Due to its isolation in the mountains, Asheville and the surrounding region are also is at risk if a weather event causes a disruption in highway access, Fox said.
The landslide that cut off access to Asheville from Interstate 40 and the problems caused by Hurricane Ike are examples, Fox said.
The landslide forced trucks to take 100-mile detour to get to Asheville, he said.
And while Ike never hit WNC, it disrupted Gulf Coast gas refineries, which supply the region with fuel, Fox said.
Weather extremes increasing in the Southeast
• In 18 of the 25 years from 1990 through 2015, more than 10 percent of the Southeast experienced extremes in one-day precipitation events. Scientists set 10 percent as what should be expected.
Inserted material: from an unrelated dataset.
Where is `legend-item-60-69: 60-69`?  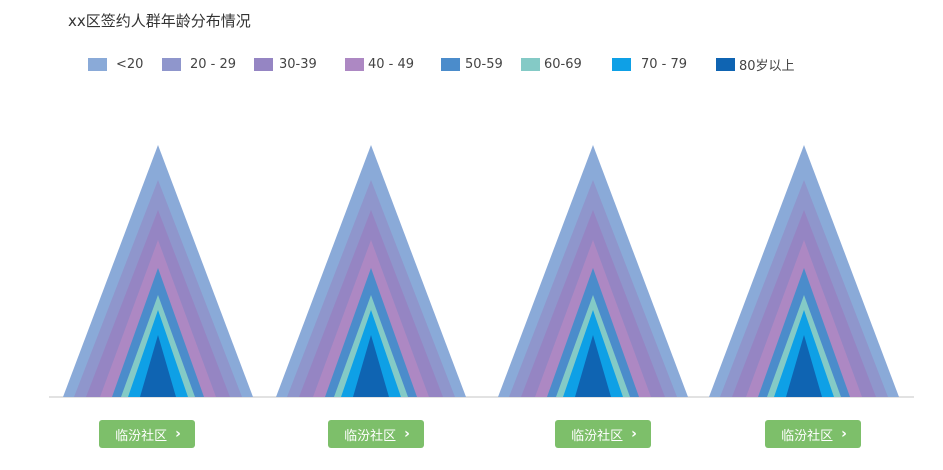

• In 10 of the years from 1990 through 2015, more than 10 percent of the Southeast experienced hotter extremes in minimum temperatures. In six other years during that period, some percentage recorded hotter than normal minimum temperatures.
• In 19 of the years from 1990 through 2015, more than 10 percent of the Southeast experienced one-day extremes with precipitation. Extremes in one-day precipitation occurred in 11 of those years.
• Extremes in drought severity have become more common since 1999. In nine of the years from 1999 through 2015, more than 10 percent of the Southeast has experienced severe drought. And in three other years, more than 10 percent of the Southeast recorded severe precipitation. The severity of drought and precipitation demonstrate that extremes on both ends of the spectrum are increasing, climate scientists say.